Collected data
* * *

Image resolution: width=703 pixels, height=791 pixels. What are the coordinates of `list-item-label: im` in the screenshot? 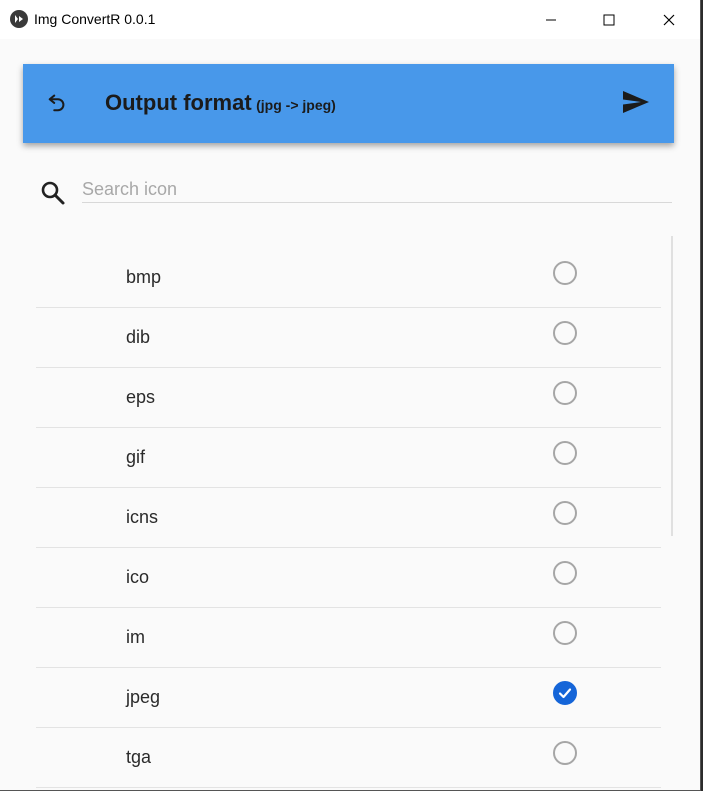 It's located at (136, 637).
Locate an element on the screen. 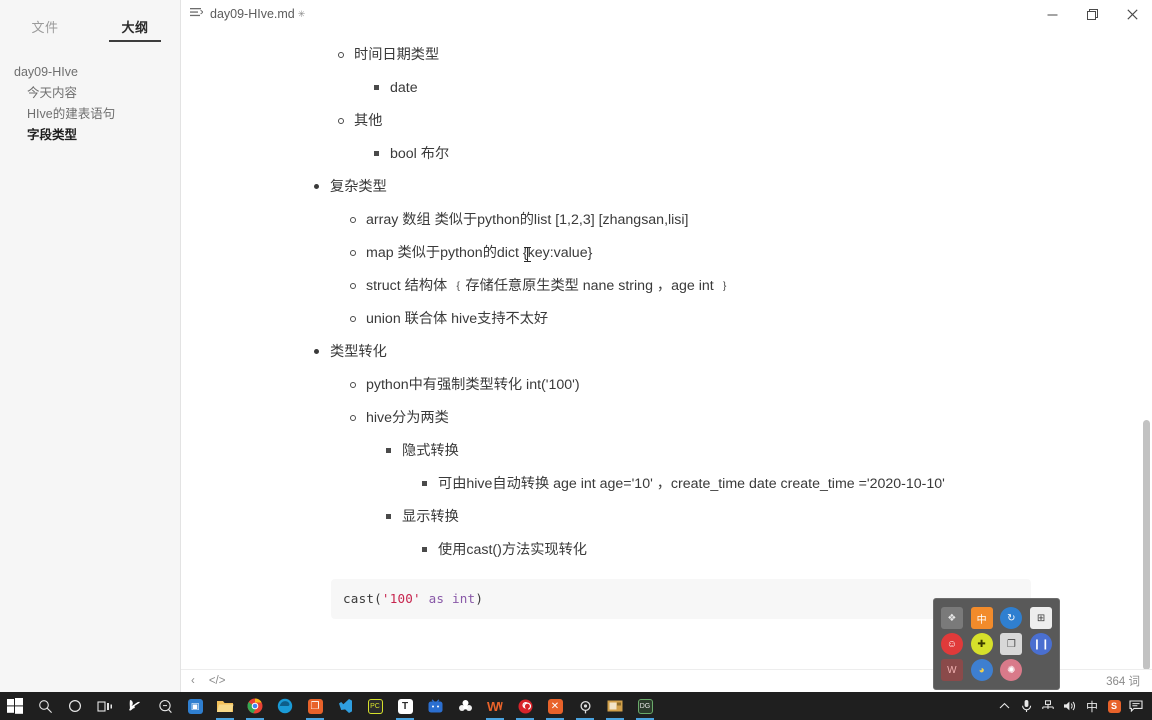  svg-text: W is located at coordinates (494, 706).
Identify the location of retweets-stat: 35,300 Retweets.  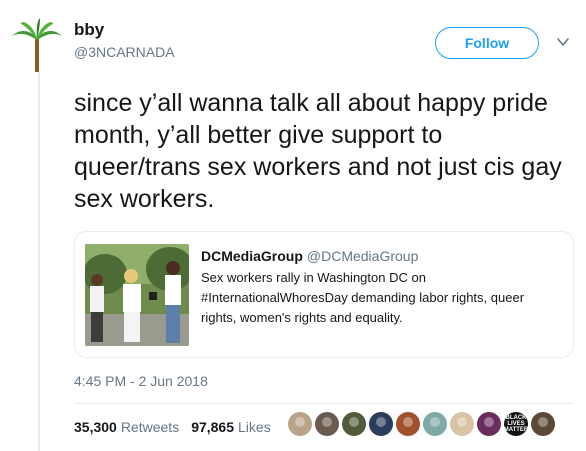
(126, 427).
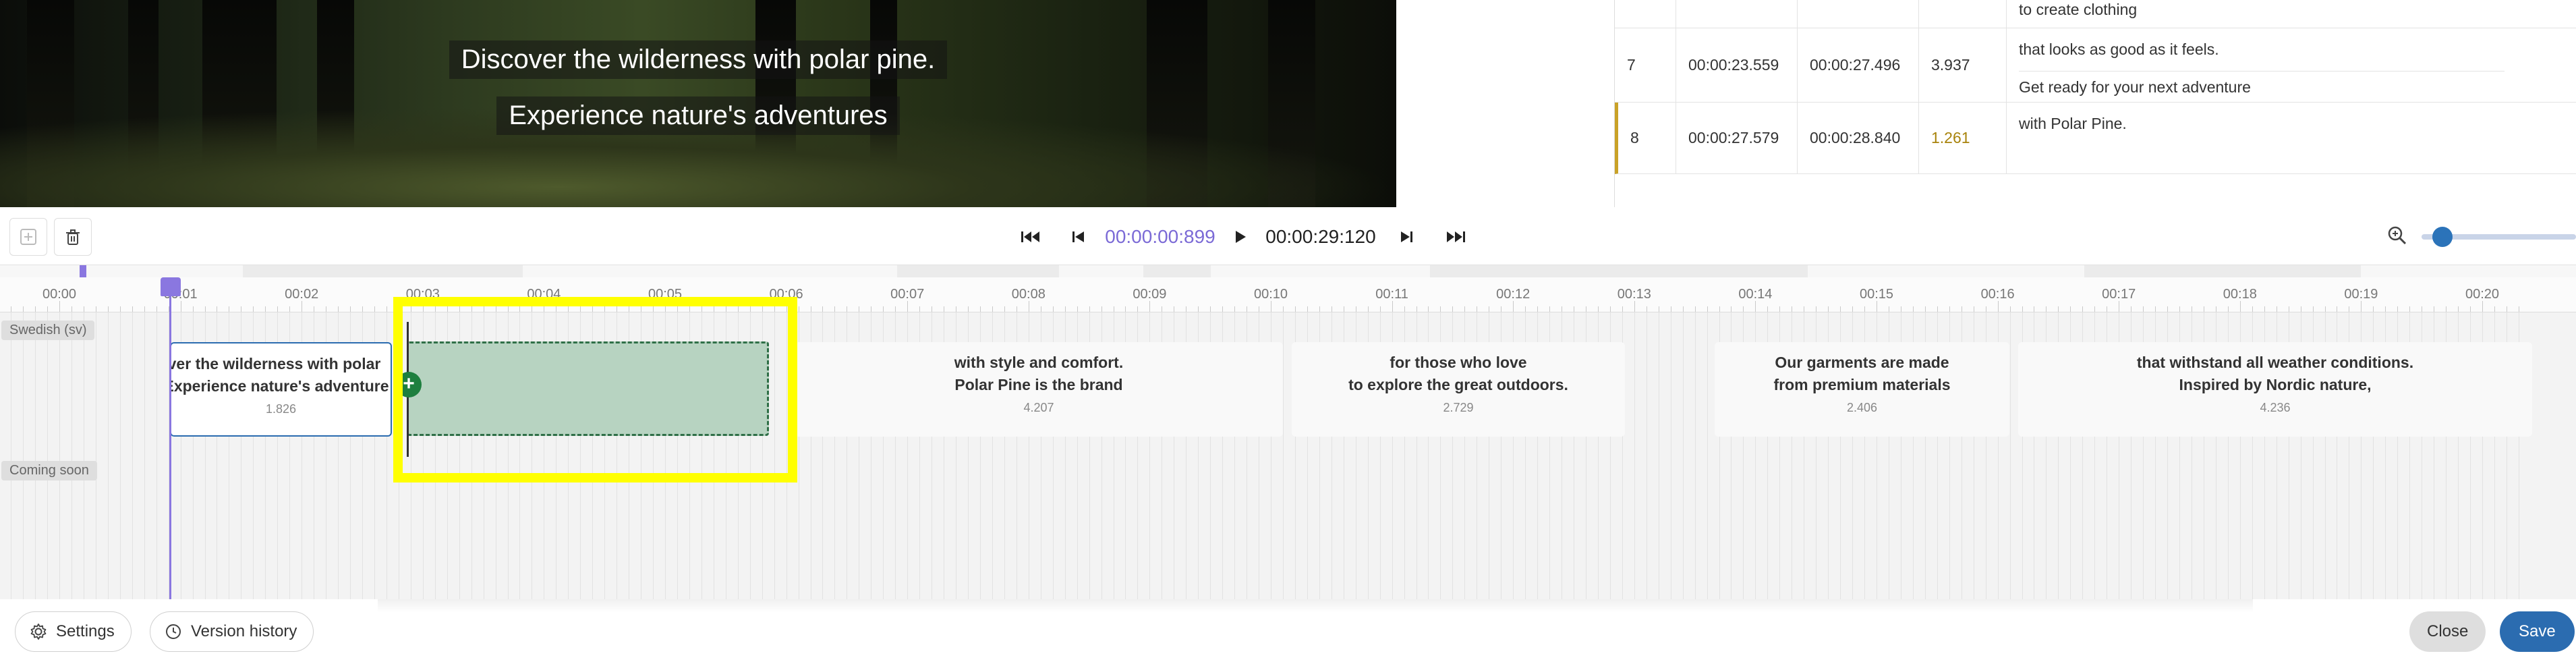  I want to click on current-time: 00:00:00:899, so click(1160, 236).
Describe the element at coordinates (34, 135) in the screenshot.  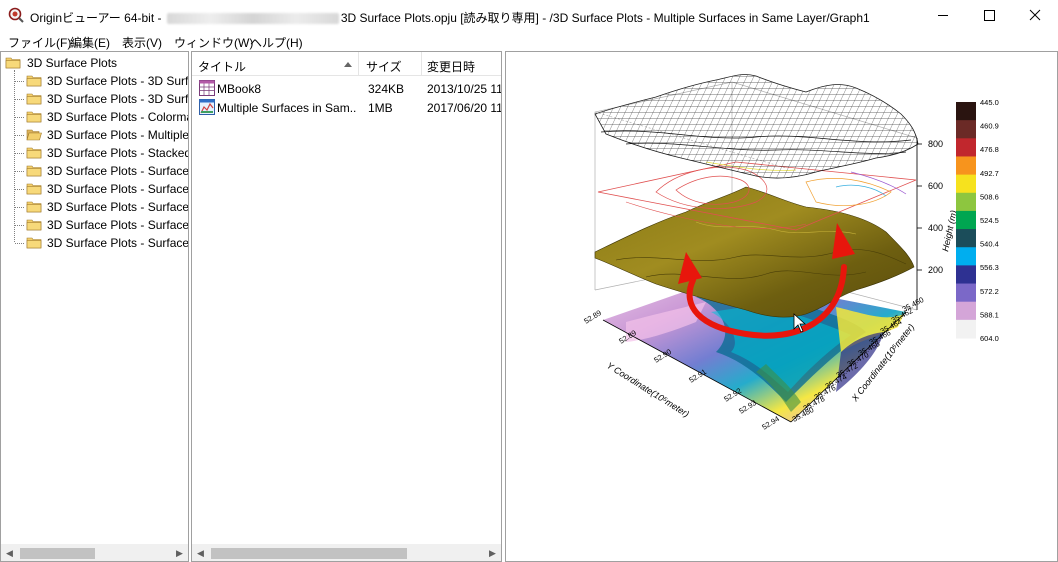
I see `folder-open-icon` at that location.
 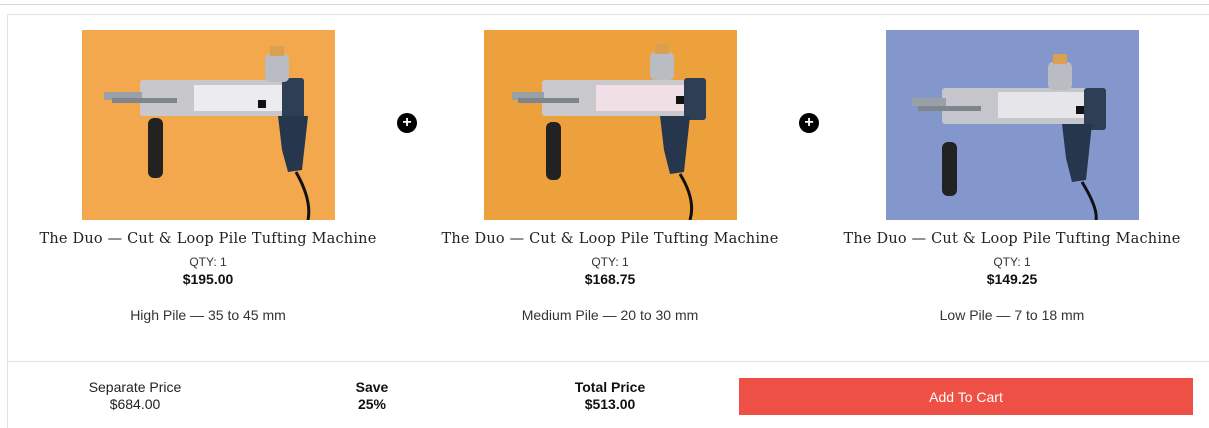 What do you see at coordinates (610, 315) in the screenshot?
I see `product-variant: Medium Pile — 20 to 30 mm` at bounding box center [610, 315].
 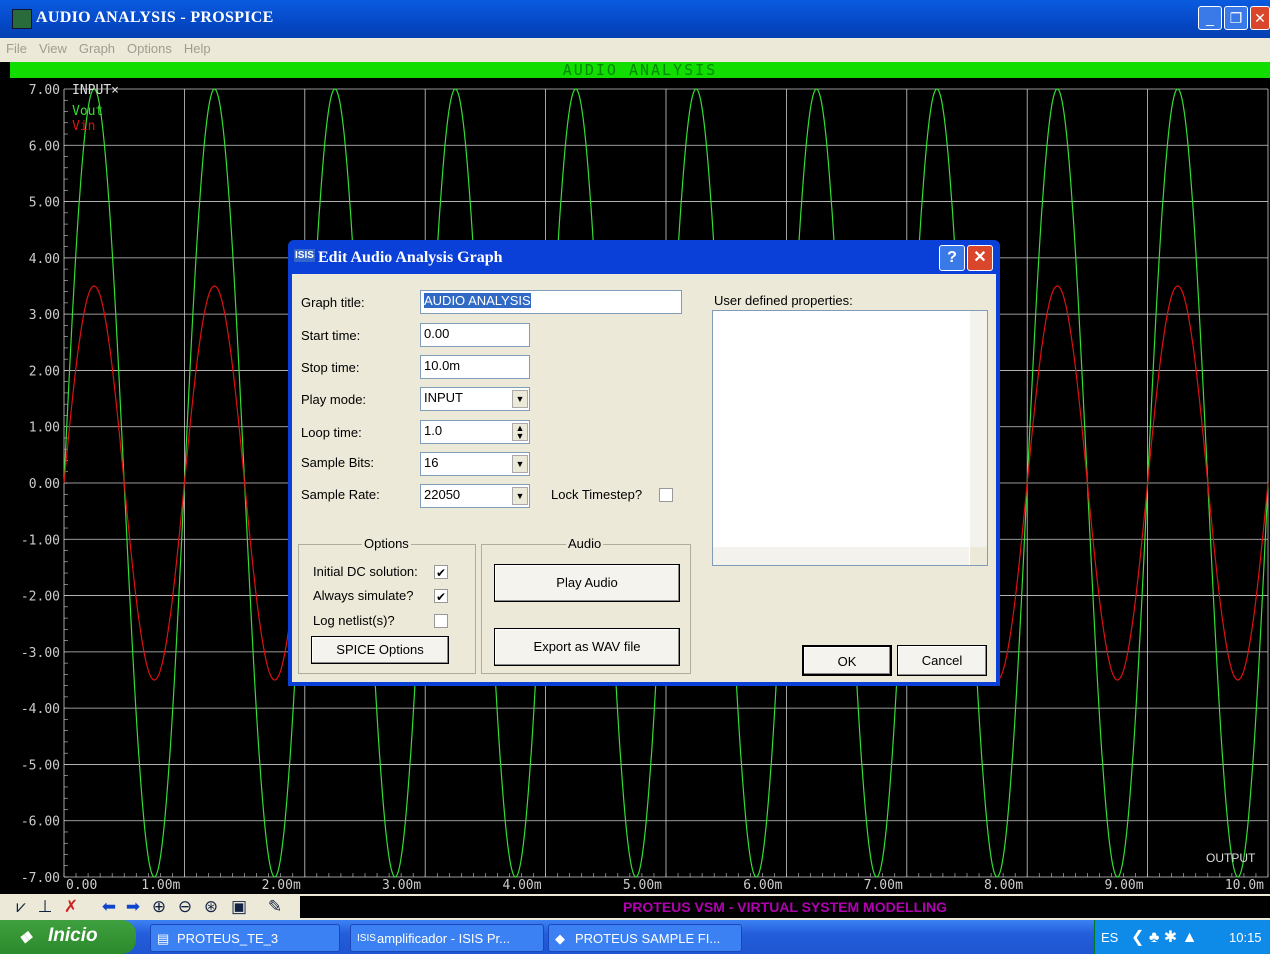 What do you see at coordinates (40, 598) in the screenshot?
I see `y-tick-label: -2.00` at bounding box center [40, 598].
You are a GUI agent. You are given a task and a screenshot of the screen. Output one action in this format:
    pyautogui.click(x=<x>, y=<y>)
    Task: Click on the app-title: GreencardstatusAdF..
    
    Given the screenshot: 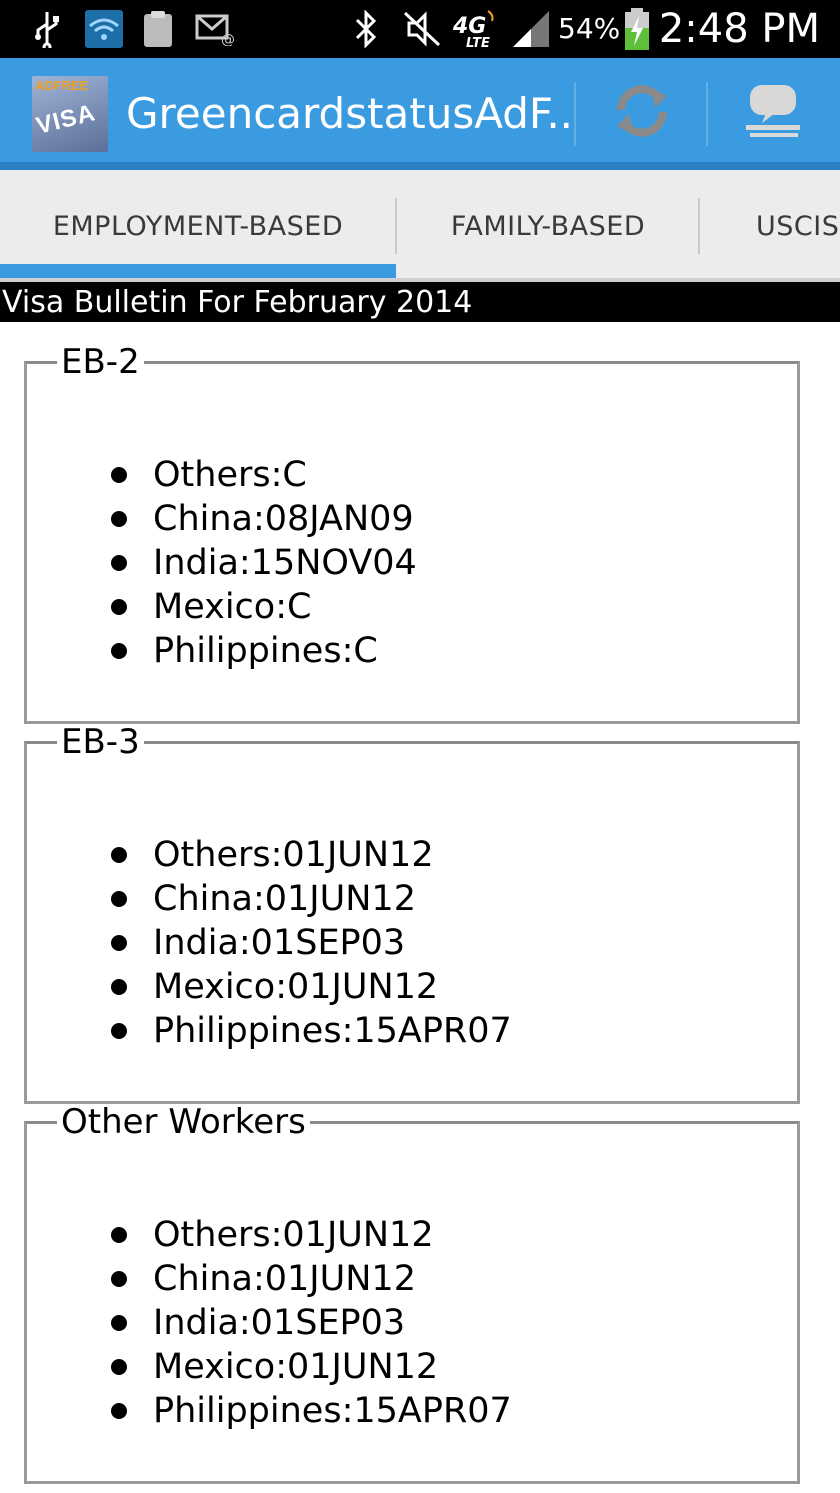 What is the action you would take?
    pyautogui.click(x=350, y=114)
    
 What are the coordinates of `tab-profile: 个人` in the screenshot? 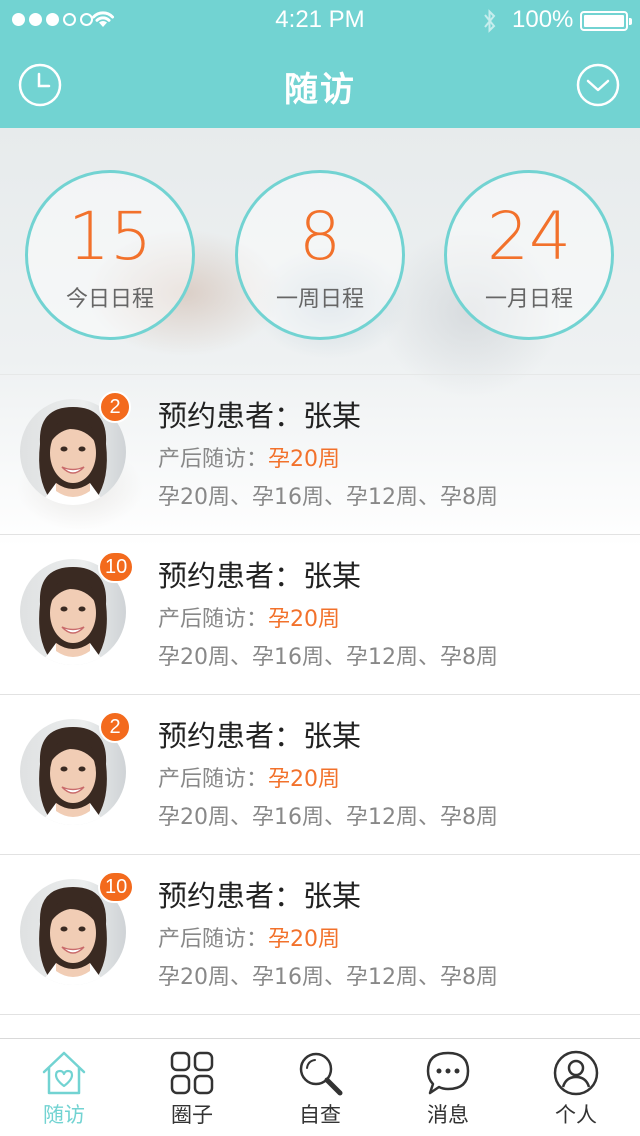 It's located at (576, 1088).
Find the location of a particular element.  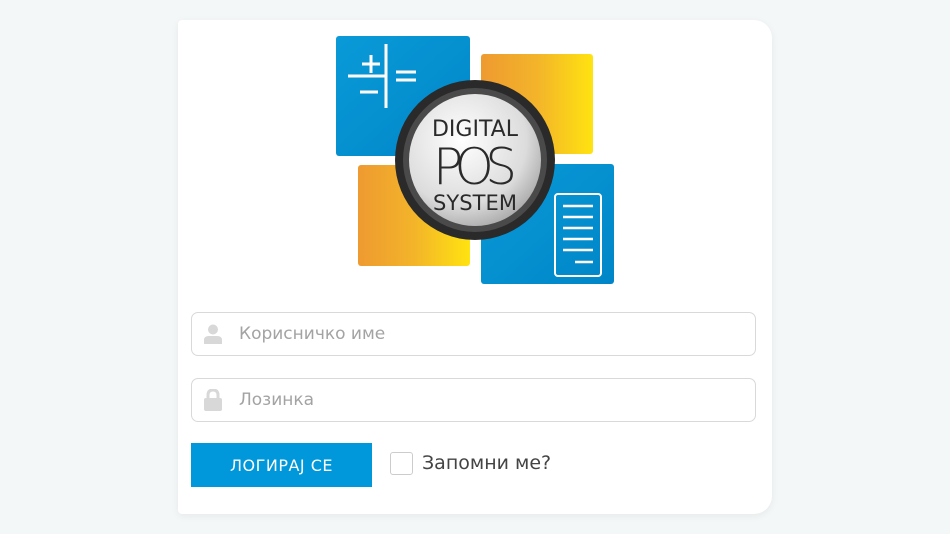

user-icon is located at coordinates (213, 334).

* * *

What you will do ->
Please rewrite the records starting at the line with "Identify the location" and ending at the line with "at that location.", switching "screenshot" to "screen image" and changing nothing else. Leave the pictures out of your answer.

The completed task ->
Identify the location of retweets-stat: 35,300 Retweets.  
(126, 427).
  I want to click on current-time: 00:00:00:899, so click(1160, 236).
Describe the element at coordinates (34, 135) in the screen image.  
I see `folder-open-icon` at that location.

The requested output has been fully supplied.